Na inauguração de Brasília, depois de realizar o governo mais progressista e democrático do século 20, Juscelino Kubitschek disse: “Deste Planalto Central, desta solidão que em breve se transformará em cérebro das altas decisões nacionais, lanço os olhos mais uma vez sobre o amanhã do meu País e antevejo esta alvorada com fé inquebrantável e uma confiança sem limites no seu grande destino”. Quanta diferença! Fernando Henrique não conhece o Brasil profundo, a sua alma e o seu povo. É no fundo um scholar, um sociólogo.

Como deputado federal no período de seus dois mandatos (1995/2002), apoiei por convicção o seu governo, cujo saldo político e administrativo considero positivo, em especial a estabilidade monetária e o aperfeiçoamento democrático. Lembro-me de que no dia 12 de setembro de 1996, a convite do então deputado Franco Montoro, junto com quem participava da luta pelo parlamentarismo, participei de um longo almoço no Palácio da Alvorada com o presidente FHC e um grupo restrito de seis deputados: eu, Franco Montoro, Almino Afonso, Aloísio Nunes Ferreira, João Almeida e Bonifácio de Andrada.

Na conversa, disse ao então presidente FHC que ia votar a favor da reeleição, mesmo quebrando uma regra republicana da Constituição de 1891, por entender que a experiência internacional de mandatos mais longos – EUA, Inglaterra, Alemanha, Espanha –, foi positiva no sentido de que reformas profundas e estruturais precisam de tempo mais longo para a sua implantação.

Disse a ele que seria medíocre politicamente se não fizéssemos uma reforma política profunda no seu segundo mandato e, com a reeleição, ele estaria forte politicamente para liderar a reforma política que seria a principal para consolidar as instituições republicanas e aprofundar o processo de democratização do Brasil. Aparentemente ele concordou com a idéia.

Reeleito, Fernando Henrique descomprometeu-se. Não teve coragem e determinação para aprofundar e ampliar as reformas. Não liderou com convicção a articulação a favor da reforma política. Empregou grande parte do tempo do segundo mandato em viagens internacionais, palestras para estudantes em universidades do exterior, em receber títulos de doutor honoris causa.
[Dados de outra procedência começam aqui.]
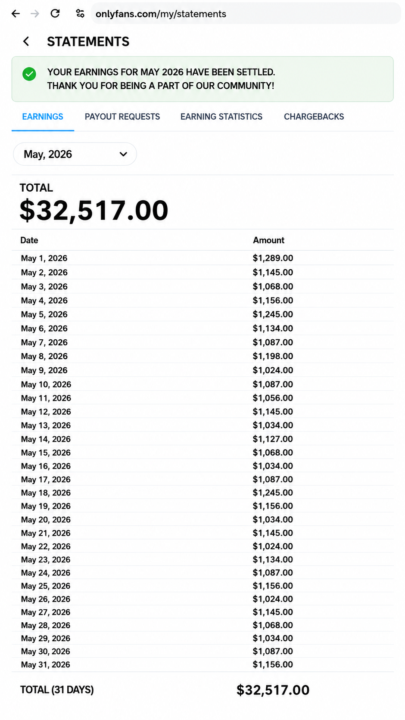Viewport: 405px width, 720px height.
Task: Expand the month selector chevron arrow
Action: pyautogui.click(x=123, y=154)
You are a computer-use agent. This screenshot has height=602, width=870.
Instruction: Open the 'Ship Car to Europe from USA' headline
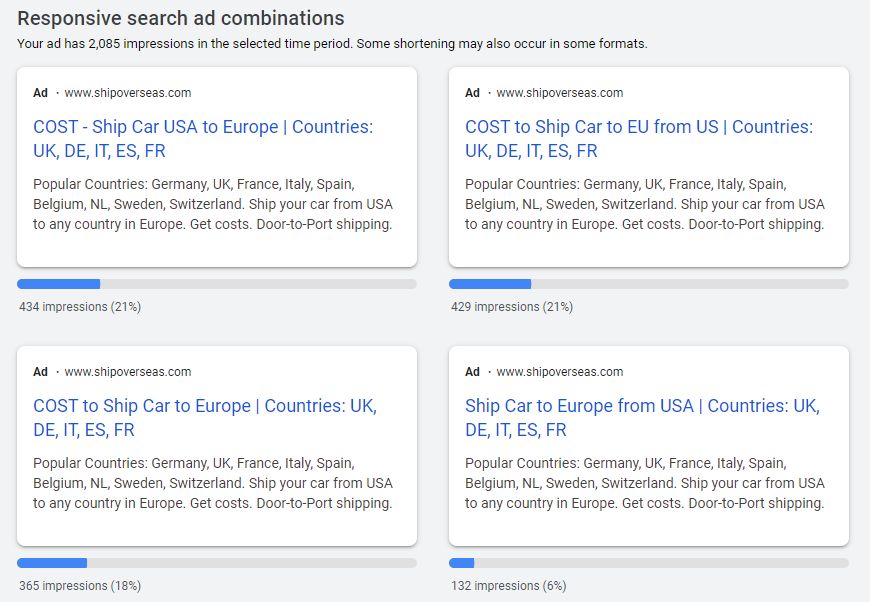coord(643,418)
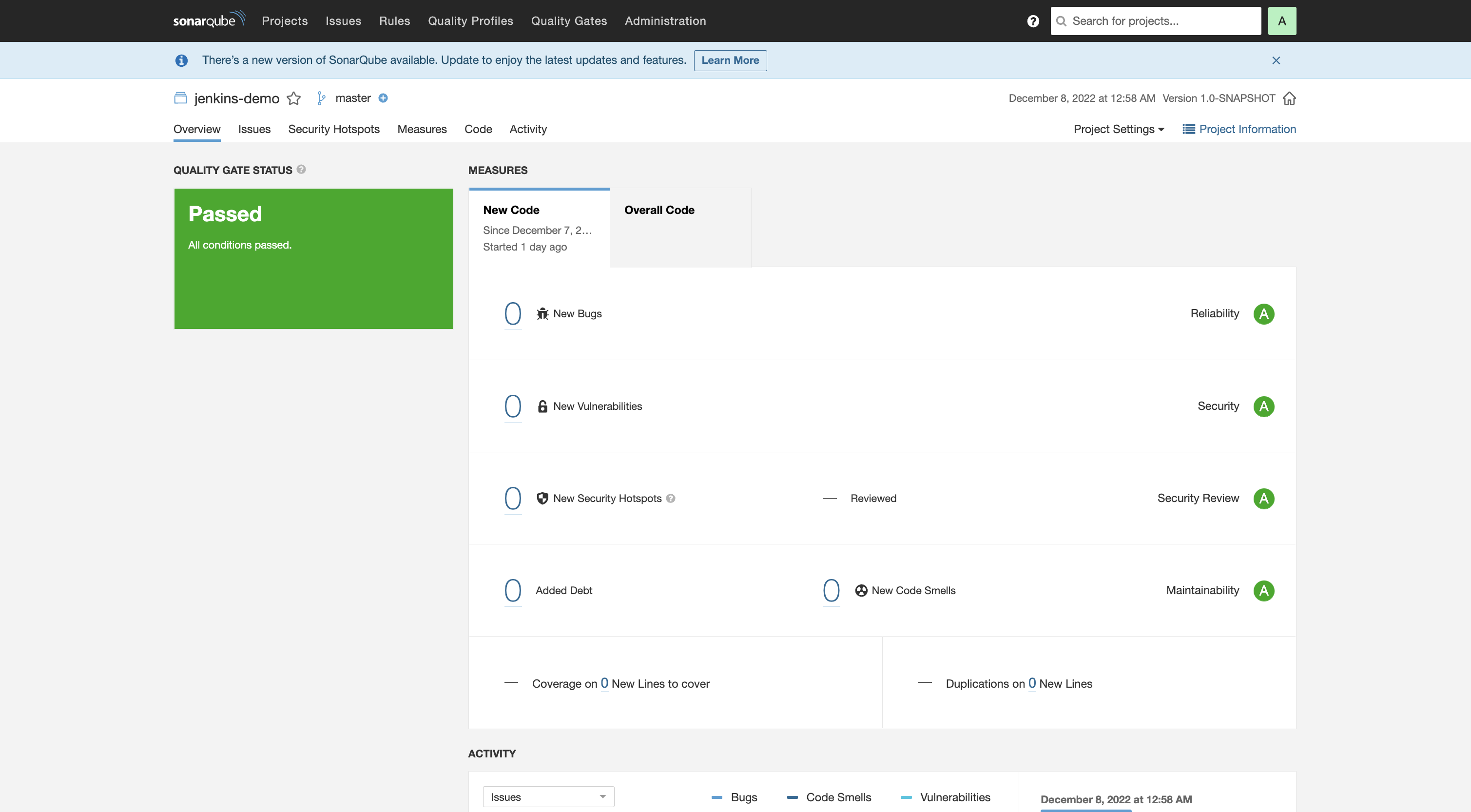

Este não é o papel de um presidente da República, de um homem de Estado de um País grande, complexo e importante como o Brasil. Este papel seria adequado aos Prêmios Nobel, aos filósofos ou cientistas cujos estudos ou ações contribuíram verdadeiramente para melhorar a humanidade.

O Brasil avançou muito no último século. As estatísticas demonstraram que foi um dos países que mais cresceram no período. Está se modernizando. A qualidade de vida do povo melhorou significativamente mesmo com o impacto de um crescimento populacional explosivo – a população triplicou em apenas 50 anos.

A despeito da miséria, da violência e dos políticos medíocres, populistas e irresponsáveis, o País caminha e com certeza pela força e a alma de seu povo alegre, solidário e sem preconceitos. Por tudo isso, eu acredito e tenho esperanças de que o Brasil será uma das mais importantes

Nações do mundo no século 21.

Apesar de você... amanhã há de ser outro dia.